Genie Engine
- Developer(s): Ensemble Studios
- Initial release: 1997
- Type: game engine
- Website: www.ensemblestudios.com

= Genie Engine =

Game engine developed by Ensemble Studios

Age of Empires using the Genie Engine

The Rise of Rome using the Genie Engine

Age of Empires II using the Genie Engine

The Conquerors using the Genie Engine

The Genie Engine is a game engine developed by Ensemble Studios and used in several computer games, such as Age of Empires, Age of Empires II and its expansions (but is not used in other Ensemble Studios games) and Star Wars: Galactic Battlegrounds. Some of those games have been ported to the Apple Mac.

==Development==
The Genie engine was developed as the basis for Ensemble Studios' first game, Age of Empires which had the development name of "Dawn of Man". The designers received much of their inspiration from the game Civilization, with its proven historical setting; this was noted among reviewers as something positive. Age of Empires was designed by Bruce Shelley, Tony Goodman (in charge of the game's artwork), Dave Pottinger (in charge of the game's artificial intelligence), and Matt Pritchard (in charge of the game's graphics). The game was described as "Civilization II meets Warcraft II" and this shows in the game's engine design. Like Warcraft it is real time strategy but unlike Warcraft and like Civilization II it is historical and has an isometric perspective.

The design team for the sequel, The Age of Kings, intended to complete the game within a year by using code from the original and reusing the game engine. Several months into the process they found they would not be able to complete a game of the quality they sought in that time. Ensemble Studios informed Microsoft they would need another year and instead created Age of Empires: The Rise of Rome, an easily developed expansion pack of Age of Empires, as a compromise which could be released for Christmas 1998. To help meet the next year's deadline, additional programmers, artists, and designers were employed.
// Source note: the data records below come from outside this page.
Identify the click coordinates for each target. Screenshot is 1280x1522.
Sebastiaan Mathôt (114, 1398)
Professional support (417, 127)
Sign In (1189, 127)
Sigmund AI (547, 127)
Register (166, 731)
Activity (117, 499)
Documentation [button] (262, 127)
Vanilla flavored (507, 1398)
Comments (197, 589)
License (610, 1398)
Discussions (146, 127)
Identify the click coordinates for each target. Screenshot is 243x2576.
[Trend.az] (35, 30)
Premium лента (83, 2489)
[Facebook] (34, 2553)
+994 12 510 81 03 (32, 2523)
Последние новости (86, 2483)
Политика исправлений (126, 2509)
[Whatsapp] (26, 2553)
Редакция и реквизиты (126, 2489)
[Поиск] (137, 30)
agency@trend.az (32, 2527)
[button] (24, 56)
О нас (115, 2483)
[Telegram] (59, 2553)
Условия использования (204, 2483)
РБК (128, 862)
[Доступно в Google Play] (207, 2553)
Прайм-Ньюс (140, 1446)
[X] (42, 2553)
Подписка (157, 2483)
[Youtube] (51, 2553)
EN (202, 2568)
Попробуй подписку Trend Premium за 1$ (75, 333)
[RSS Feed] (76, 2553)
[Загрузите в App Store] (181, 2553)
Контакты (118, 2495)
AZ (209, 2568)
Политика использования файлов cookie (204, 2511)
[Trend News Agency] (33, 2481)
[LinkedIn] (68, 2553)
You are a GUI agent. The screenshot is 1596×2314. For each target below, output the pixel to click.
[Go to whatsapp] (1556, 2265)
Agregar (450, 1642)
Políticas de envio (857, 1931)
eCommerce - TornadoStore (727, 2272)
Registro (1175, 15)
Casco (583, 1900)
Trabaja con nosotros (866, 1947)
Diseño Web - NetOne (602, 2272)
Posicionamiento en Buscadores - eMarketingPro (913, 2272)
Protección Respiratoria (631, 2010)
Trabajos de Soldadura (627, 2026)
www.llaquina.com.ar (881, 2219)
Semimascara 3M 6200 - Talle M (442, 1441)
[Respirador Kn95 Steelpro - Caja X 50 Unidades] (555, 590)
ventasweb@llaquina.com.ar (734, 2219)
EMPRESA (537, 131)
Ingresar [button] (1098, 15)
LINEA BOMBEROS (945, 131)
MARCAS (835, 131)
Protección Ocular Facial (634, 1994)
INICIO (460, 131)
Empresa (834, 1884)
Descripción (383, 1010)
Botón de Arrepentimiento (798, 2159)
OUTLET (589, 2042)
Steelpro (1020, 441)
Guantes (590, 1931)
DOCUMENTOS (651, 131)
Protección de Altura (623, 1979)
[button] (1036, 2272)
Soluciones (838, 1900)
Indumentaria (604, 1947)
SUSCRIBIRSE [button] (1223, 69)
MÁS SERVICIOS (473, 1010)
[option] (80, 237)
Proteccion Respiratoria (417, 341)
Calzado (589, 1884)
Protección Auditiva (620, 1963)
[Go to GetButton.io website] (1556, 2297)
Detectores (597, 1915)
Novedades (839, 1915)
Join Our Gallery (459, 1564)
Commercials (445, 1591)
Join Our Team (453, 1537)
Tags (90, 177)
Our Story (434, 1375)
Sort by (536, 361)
The original Age of Empires had been criticized for its artificial intelligence (AI). Because the original AI did not "cheat" by attributing itself extra resources or using other techniques the human player could not, it was easier to defeat than in many other real-time strategy games. For The Age of Kings, Ensemble Studios attempted to develop a more powerful AI system that did not compromise by cheating. Industry veteran Mario Grimani led Ensemble Studios in the creation of the new system. To overcome another significant objection to Age of Empires—that of path finding—the team completely redesigned the game engine's movement system.

The team was less successful in resolving other issues; programmer Matt Pritchard complained following the release of Age of Empires that there was still no process by which patches could be issued. Extensive cheating in multiplayer games of Age of Empires came as a result of several bugs in the game, which resulted in Microsoft promising Ensemble Studios there would be a patch process for The Age of Kings. On release, there were several bugs that needed immediate attention, but the patch process was not yet ready. The first patch was released 11 months later.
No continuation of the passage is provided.